Comparative efficacy of remotely delivered mindfulness-based eating awareness training versus behavioral-weight loss counseling during COVID-19

Front Psychol. 2023 May 17:14:1101120. doi: 10.3389/fpsyg.2023.1101120. eCollection 2023.

Abstract

Introduction: Dysregulated eating (emotional eating, cue-elicited eating, and dietary restraint and restriction) has been linked to being overweight or obese. The present investigation used a random controlled trial (RCT) to test the differential efficacy of remotely delivered Mindfulness-Based Eating Awareness Training (MB-EAT) and Behavioral Weight Loss (BWL) counseling.

Methods: The sample was recruited through advertisements that offered help to people "with problems controlling their eating" or "interested in improving their relationship with food" (n = 135).
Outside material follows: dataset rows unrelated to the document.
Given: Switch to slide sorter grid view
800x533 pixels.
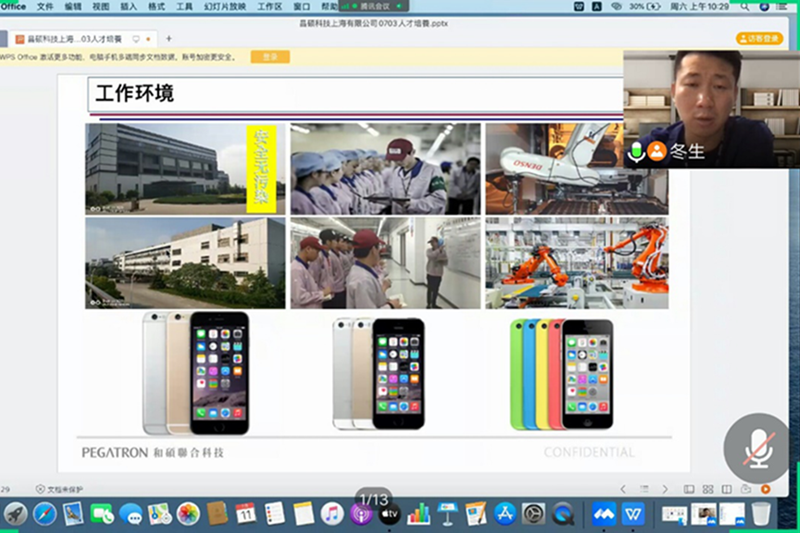Looking at the screenshot, I should pos(708,489).
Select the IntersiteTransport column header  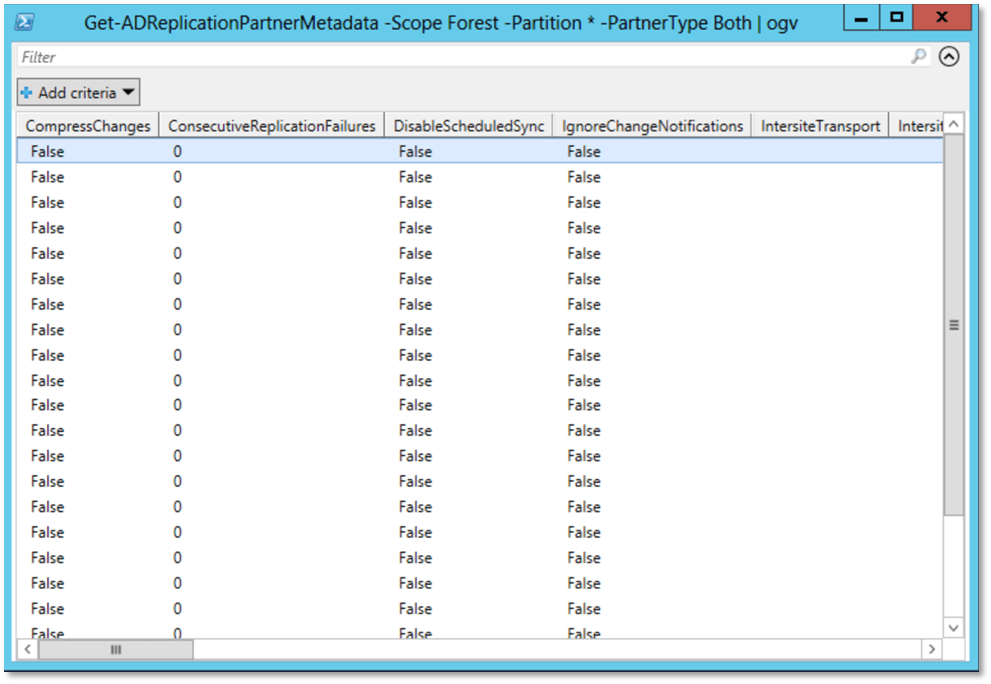(x=819, y=126)
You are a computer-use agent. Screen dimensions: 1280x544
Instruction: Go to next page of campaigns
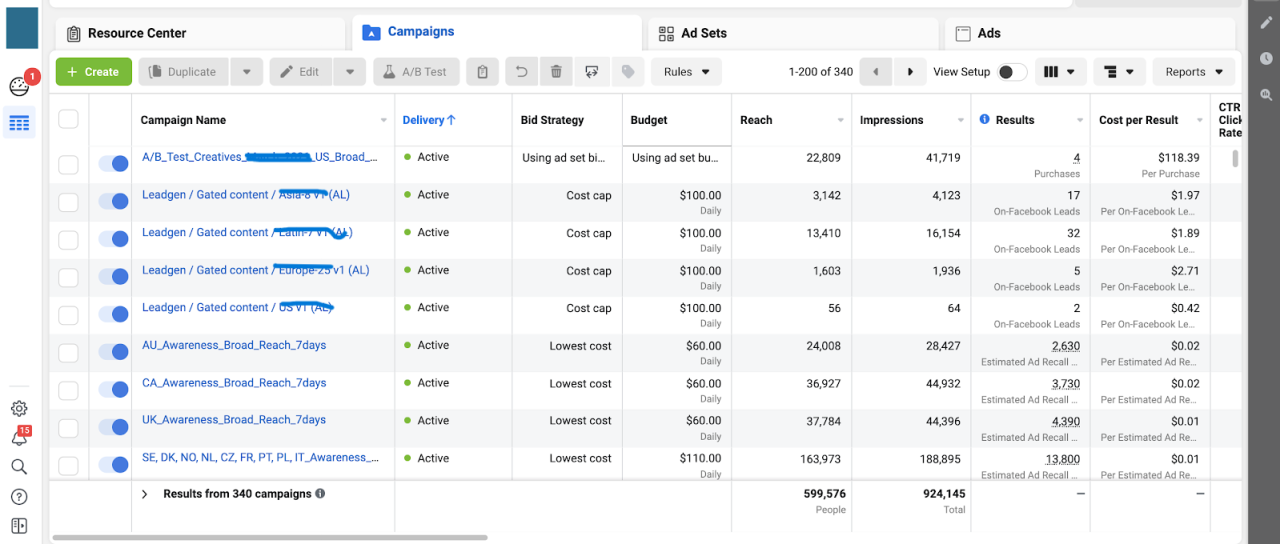click(909, 72)
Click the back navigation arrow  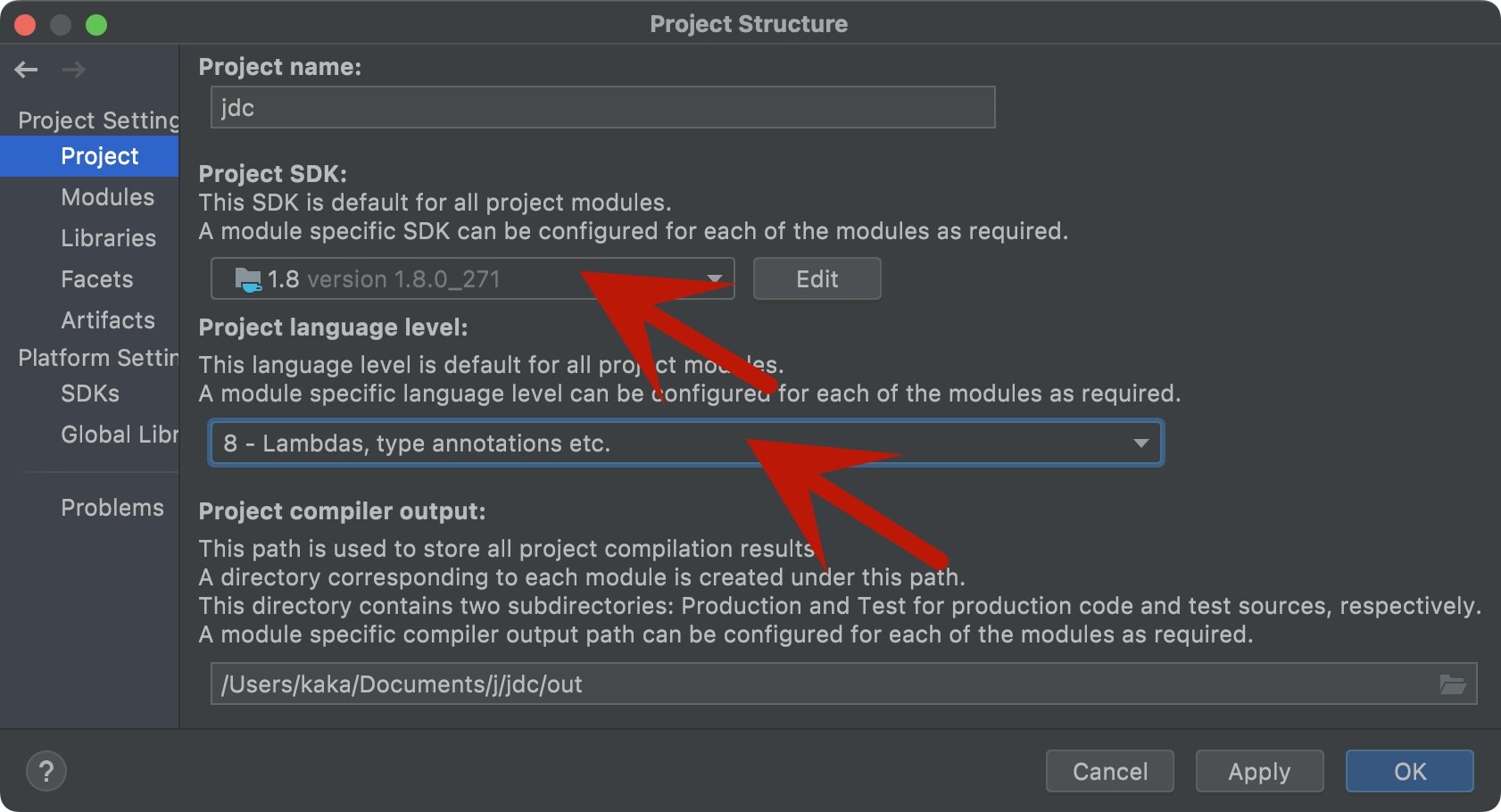[26, 70]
Results: Retention was low in both groups (42%), but not dissimilar to retention rates reported in related clinical trials delivered "in person." Among the participants who completed treatment, we found no between-group differences in any of the treatment outcomes, but participants in both groups experienced significant increases in eating-related mindfulness [Mindful Eating Questionnaire (MEQ) and awareness [Multidimensional Assessment of Interoceptive Awareness (MAIA), and significant decreases in unhealthy eating patterns [Dutch Eating Behavior Questionnaire (DEBQ); Binge Eating Scale (BES), and weight over the course of treatment. Participants in both groups also experienced increases in self-reported depression and anxiety symptoms [Hospital Anxiety and Depression Scale (HADS)], although these increases likely reflected normative changes observed in the population at large during COVID-19.

Discussion: Overall, the results suggest that dysregulated eating and weight loss intervention delivered remotely via teleconference can be effective.

Keywords: COVID-19; binge eating; emotional eating; external eating; mindful eating; mindfulness-based eating awareness training; randomized controlled trial; telehealth.